Gestellte Aufgabe — Schreiben Sie aus dem folgenden Textauszug über einen Flug bei Wesel den Abschnitt wortgetreu ab, der mit den Worten „Peter warnte mich“ beginnt und mit „für den Uli-Rebell-Anfänger).“ endet.

Vorliegender Textauszug —
###

Peter warnte mich davor, in solchen Momenten all zu sehr auf die Libelle zu achten und das Flugzeug durch Treten in die Ausschlagsrichtung zu gefährden, Peter sagt immer, dass nur das Horizontbild ausschlaggebend sei (und verhängte mir bei einem Übungsflug einmal alle Instrumente, denn es ist wichtig, auch ohne irgendwelche Instrumente sicher fliegen und landen zu können). Meine Strategie wäre, so meint auch Peter, genau die Richtige (zumindest für den Uli-Rebell-Anfänger).
Der Hinflug zu den Kraftwerken kostete etwas über eine halbe Stunde, in weniger als 15 Minuten war ich wieder über Wesel.

Ganz oben links im Bild, auf dem ich gerade in nördlicher Richtung fliege, ist als grüne Fläche (von links nach rechts waagerecht) der Flugplatz und die Piste EDLX zu sehen. Ein Start nach Osten (also nach rechts) führt, wie auf dem Bild sehr gut zu sehen ist, direkt über die Stadt. Kurz vor Ende der Piste ist aber linker Hand (im Bild nach oben gehend) eine ausgedehnte Grünfläche zu sehen und dann direkt dahinter (ganz links oben im Bild) der Auesee. Sicherer starten als über diese Flächen ist kaum möglich. Das nervt dann auch die Anwohner viel weniger.

###

Bereitgestellte Daten —
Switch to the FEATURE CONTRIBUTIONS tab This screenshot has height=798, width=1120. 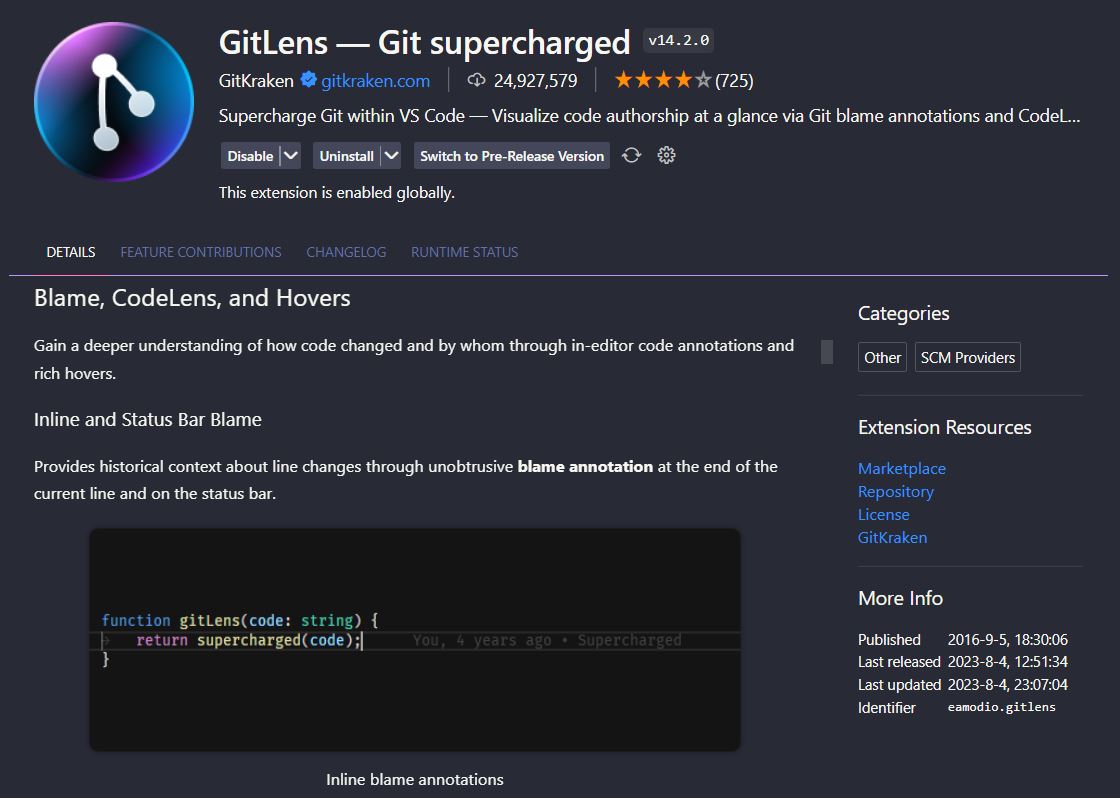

###

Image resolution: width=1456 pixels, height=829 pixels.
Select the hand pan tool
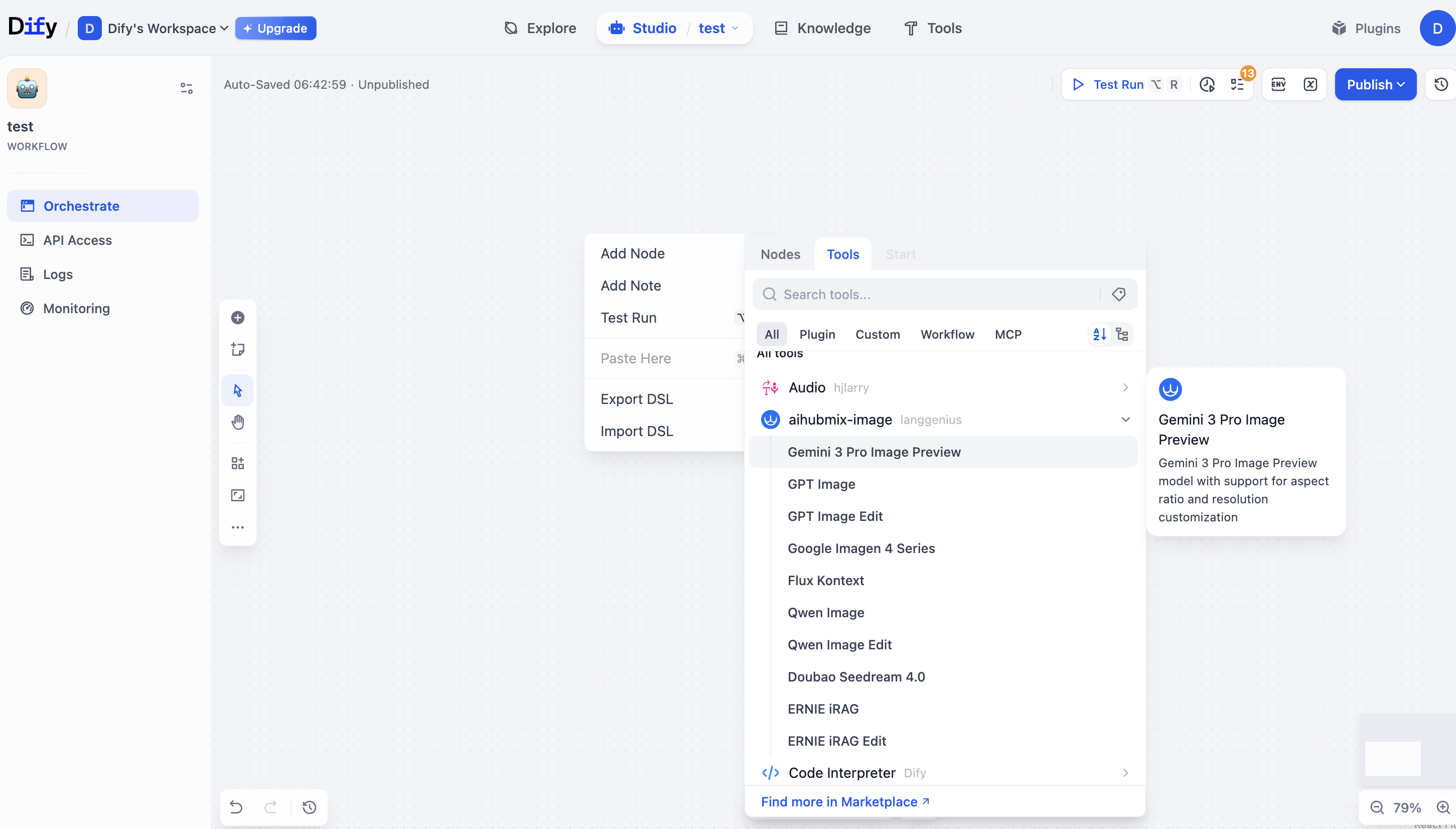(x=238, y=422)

###

Richtige Antwort —
Peter warnte mich davor, in solchen Momenten all zu sehr auf die Libelle zu achten und das Flugzeug durch Treten in die Ausschlagsrichtung zu gefährden, Peter sagt immer, dass nur das Horizontbild ausschlaggebend sei (und verhängte mir bei einem Übungsflug einmal alle Instrumente, denn es ist wichtig, auch ohne irgendwelche Instrumente sicher fliegen und landen zu können). Meine Strategie wäre, so meint auch Peter, genau die Richtige (zumindest für den Uli-Rebell-Anfänger).